September 29, 2011

checking out

When we left Kalimantan we had less than a week left on our visas, so sailed to Belitung where we could check out.  We were expecting it to be a long process so left a couple of days spare in case the offices were closed (it's a Muslim island, so is their rest day Friday, their holy day, or do they stick to a Sat and Sun weekend ??  It turned out that Sunday is really the only day when offices are closed.)

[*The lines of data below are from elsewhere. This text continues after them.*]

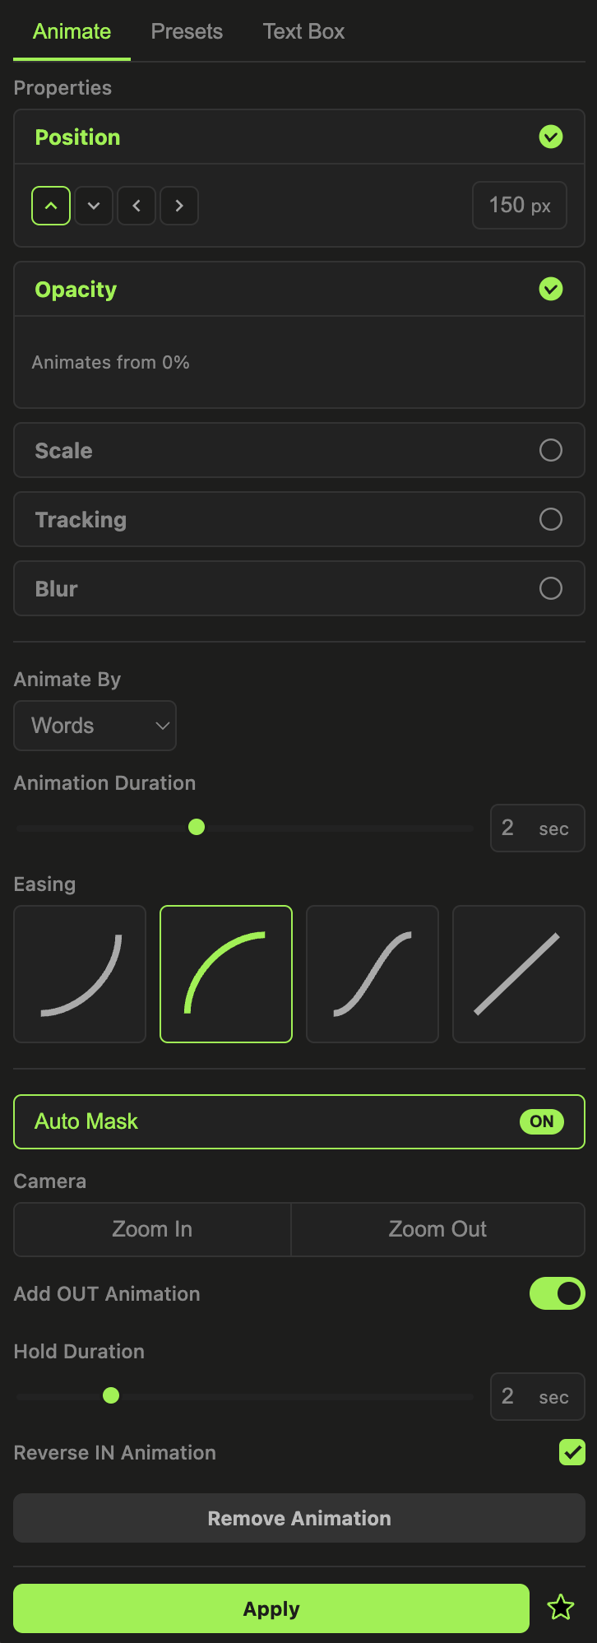Uncheck Reverse IN Animation
The width and height of the screenshot is (597, 1643).
point(572,1452)
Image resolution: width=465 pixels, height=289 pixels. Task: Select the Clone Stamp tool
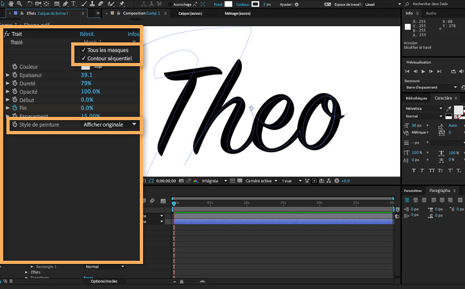point(92,4)
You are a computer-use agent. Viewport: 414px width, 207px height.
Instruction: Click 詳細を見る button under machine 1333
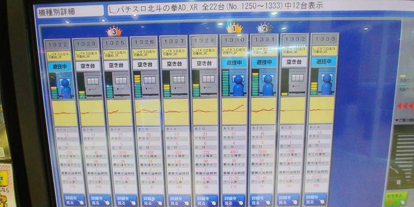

 Being well ahead of the fleet now, we knew we wouldn't be guided through the process as we were when we checked in in Kupang.  We tied our dinghy up to a helpful ferry boat who put down a ladder specially for us, and said they wouldn't be leaving that day.  They were able to guide us to the nearbye customs and port captain's offices, which seemed good places to start.  None of the five officers in the customs office knew what to do with us!  They made a couple of phone calls, and another man arrived who spoke good English.  He said he would take us to the Sail Indonesia rep in town, and borrowed a government car to do it.  After stalling a couple of times and crashing the gears he said that he was 'just learning'.  No driving test here, you learn on the job.  We slowly made our way up the street, turning right a few times in front of oncoming traffic, and nearly wiping a couple of motor cyclists off their bikes on our side of the road.  Luckily the traffic wasn't very fast moving.  He stayed in 3rd gear, and we put our seat belts on.  The Sail Indonesia rep wasn't there so that involved getting into reverse gear and turning round; only stalled twice, not bad.  Next to a government office to look for him.  Wrong office, so a uniformed lad led the way for us on his motor bike to another office.  Here we had to parallel park next to other cars.  He was having a triple dose of practise today.

  Another phone call, and a bit of a wait, and Joni turned up.  He is a local teacher who speaks good English, and who has been seconded by the government to help with the Sail Indonesia organisation in Belitung.  He was our facilitator, and did a grand job.  We had to go to 4 different offices, and had a government car and driver for our use.  There is so much paperwork and stamping involved that when lunch time came at 11.30 we were only half way through.  So we took Joni and our driver for lunch to a great local place where you helped yourself from bowls of food arranged around a room in a little wooden building.  It was very basic, but clean and delicious.  To our amusement the women who ran the place were busy taking photos of us on their mobile phones.  There is no tourist industry on this island and the arrival of 80 or so rally boats in a few weeks time is a major event for them.

  Finally, by 3pm, we had been to Immigration, Health, Customs, and Port Captain, and had given and received lots of papers at each, all duly stamped.  We worked out that about 20 people and 2 cars had been involved with something that in other countries takes 5 minutes and one official!  All very friendly, not at all officious, and they are obviously not overworked in their jobs.  The final fling was when our Customs man said that he would now come to our boat to check it.  We said that it was 30 mins each way in the dinghy (very slow because we need a new propellor, it is slipping so we go at walking speed) and he said OK, he was sure we were honest types!

  In the dinghy we had 4 empty diesel jerry cans, but by this time the fuel station was closed, so Joni said he would meet us the next morning at 9am.  We said that we could probably manage and maybe his class needed him.  However the next morning there were about a hundred jerry cans around the pumps, and a young lad said that there would be no fuel until 11pm.  Not good news as we had hoped to leave that morning.  Phoned Joni who immediately said he would be there, and he drove up on his motor bike only a few minutes later.  He pointed out another fuel station so G took the dinghy round while I hopped on the back of the bike.  Difficult to get the dinghy anywhere near as the place was full of rotting hulks of fishing boats;  he eventually tied up to a couple that looked as if they would float for a while, and clambered over to an equally decrepit jetty.  We were told we could only have 40 litres, not the 80 we had hoped for.  Fuel is difficult in this country.  It is heavily subsidised, so in theory only available to nationals.  We are not allowed to buy direct, and, to prevent resale at higher prices, jerry cans may not be transported in another vehicle.  Also supply is poor and fuel stations often run out, hence the rationing.  Don't know what Joni said, but they filled up all our containers, and for the first time we paid pump price.  Normally about 75% is added on which is a nice little income for the boat boys who take our cans.  Also the cans never contain quite the 20 litres that we pay for!  It was a very slow journey back to Pegasus with our heavy load, but we were free to go.